The Corvus Cluster is only a month old, but it’s already proven en enriching gaming experience.There is inspiration coming from many quarters–the battles, the campaign back story, and much more.

Consider our recent tabletop battles. Our first was the Border Clash on Veris Island.  My co-collaborator on this campaign, Kon, had an ork army he wanted to try out. I had Imperial Guard. Neither of us really knew the 40K rules, so we didn’t want to fight a battle that had any real impact on the campaign. Neither of us had a large army, either, so we went for a small skirmish action–just for “color.”
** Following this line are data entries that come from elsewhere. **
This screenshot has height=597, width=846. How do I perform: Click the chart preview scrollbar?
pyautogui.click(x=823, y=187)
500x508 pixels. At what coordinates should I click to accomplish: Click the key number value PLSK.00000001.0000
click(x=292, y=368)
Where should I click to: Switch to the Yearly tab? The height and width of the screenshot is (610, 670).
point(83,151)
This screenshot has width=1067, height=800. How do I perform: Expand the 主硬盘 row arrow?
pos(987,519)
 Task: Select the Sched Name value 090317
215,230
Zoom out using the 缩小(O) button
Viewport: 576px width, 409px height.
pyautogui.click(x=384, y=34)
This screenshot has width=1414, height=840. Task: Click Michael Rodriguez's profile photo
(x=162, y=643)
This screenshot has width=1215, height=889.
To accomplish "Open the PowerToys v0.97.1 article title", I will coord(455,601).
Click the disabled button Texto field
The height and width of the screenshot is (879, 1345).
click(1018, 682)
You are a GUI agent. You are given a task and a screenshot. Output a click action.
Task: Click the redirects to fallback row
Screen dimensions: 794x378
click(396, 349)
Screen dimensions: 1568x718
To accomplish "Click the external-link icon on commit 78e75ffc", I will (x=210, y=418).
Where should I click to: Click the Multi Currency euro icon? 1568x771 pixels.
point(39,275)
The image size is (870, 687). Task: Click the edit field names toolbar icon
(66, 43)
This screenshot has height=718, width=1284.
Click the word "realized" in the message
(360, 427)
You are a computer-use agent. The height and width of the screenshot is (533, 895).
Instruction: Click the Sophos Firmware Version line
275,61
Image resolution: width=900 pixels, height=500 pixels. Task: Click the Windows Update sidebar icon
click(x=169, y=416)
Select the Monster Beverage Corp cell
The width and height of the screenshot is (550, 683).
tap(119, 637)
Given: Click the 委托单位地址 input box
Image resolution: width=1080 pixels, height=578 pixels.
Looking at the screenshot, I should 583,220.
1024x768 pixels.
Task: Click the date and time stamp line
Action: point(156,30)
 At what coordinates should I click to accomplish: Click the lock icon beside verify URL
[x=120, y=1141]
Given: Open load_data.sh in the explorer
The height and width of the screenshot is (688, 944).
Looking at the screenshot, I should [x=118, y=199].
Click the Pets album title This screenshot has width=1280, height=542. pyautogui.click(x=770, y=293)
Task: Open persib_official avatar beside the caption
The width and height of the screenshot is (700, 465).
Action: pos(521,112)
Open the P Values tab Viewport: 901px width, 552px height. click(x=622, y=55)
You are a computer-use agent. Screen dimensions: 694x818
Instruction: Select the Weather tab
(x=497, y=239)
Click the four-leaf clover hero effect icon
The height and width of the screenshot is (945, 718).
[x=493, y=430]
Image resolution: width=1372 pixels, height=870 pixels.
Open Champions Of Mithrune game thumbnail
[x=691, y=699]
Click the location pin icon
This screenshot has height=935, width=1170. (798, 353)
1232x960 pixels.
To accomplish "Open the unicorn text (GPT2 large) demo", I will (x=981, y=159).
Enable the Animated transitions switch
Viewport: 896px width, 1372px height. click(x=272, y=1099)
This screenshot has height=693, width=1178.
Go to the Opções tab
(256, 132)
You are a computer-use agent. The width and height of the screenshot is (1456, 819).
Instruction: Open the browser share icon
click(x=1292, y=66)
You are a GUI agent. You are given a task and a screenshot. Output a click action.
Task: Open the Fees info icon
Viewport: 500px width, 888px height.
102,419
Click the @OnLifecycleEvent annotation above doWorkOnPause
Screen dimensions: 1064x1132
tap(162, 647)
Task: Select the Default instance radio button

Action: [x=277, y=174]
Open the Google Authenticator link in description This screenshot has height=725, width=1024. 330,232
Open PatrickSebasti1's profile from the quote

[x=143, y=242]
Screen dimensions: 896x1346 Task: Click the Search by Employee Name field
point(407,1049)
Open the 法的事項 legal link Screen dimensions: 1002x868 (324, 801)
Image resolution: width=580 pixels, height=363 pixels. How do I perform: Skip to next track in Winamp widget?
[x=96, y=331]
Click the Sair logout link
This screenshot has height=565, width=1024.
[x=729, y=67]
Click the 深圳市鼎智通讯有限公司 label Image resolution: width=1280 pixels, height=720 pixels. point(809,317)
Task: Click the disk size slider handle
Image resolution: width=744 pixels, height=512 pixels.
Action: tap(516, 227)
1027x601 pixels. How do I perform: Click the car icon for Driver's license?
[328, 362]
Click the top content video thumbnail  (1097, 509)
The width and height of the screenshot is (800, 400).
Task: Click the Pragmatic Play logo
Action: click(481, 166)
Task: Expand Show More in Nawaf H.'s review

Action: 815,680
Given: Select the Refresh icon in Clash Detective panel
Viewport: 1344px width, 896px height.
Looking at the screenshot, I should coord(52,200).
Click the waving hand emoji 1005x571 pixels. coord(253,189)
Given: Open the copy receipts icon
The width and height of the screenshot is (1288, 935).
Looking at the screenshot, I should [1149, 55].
So we pulled up an idea based on the original back story of the campaign. An ork rok had crashed on Hegira, and the orks had taken over the southern continent of the moon. There were a string of islands on the sea that helped separate the continents, and as they weren’t originally of any relevance to a campaign we were developing, it was the perfect place to fight.

And that’s where we saw the power of a narrative campaign. As we were going to play on an island, Kon picked a name for his Warboss, Rumlar, from a list of pirate names. That gave him the idea of an ork trying to make a “name” for himself, and given the sea theme, he decided he was going to make Rumlar “pirate ilke.” (It’s gotten to the point now that he’s planning to put a pirate hat on his figure and make a small band of ork pirates.)

We fought the battle and called it a draw, although as newbies we completely cheated the orks out of some of their melee attacks. But that didn’t matter. Now Rumlar was a beloved character. Kon is happy with him. I hate the green bugger, but he’s given me a real arch enemy to go after. I’m invested in him.

And I need a counterpart. The commissar I added to my army survived the battle, so I gave him a name, Commissar-Major Rael Dracos, and I’m writing up a biography of him.

It’s these little things that matter. We recently fought a rematch of orks and Imperial troops on Hegira–also on  Veris Island–and the orks won big. I had my Commissar Dracos there, and as the orks surrounded him, I actually felt an emotional concern for the outcome of this game. It had become more than just a game. I hadn’t finished writing my biography of him, and I actually worried the commissar would die before I posted it.

Now that the battle’s over, there will be consequences. Rumlar now is going to attract more orks to his cause. We’ve decided, after two victories, Veris Island has fallen to the orks. It will serve as a staging area for a more formal “mini campaign” for control over Hegira–one that will be a bit more formal, a mini-campaign just like those you’ve seen in White Dwarf, with a clear winner or loser.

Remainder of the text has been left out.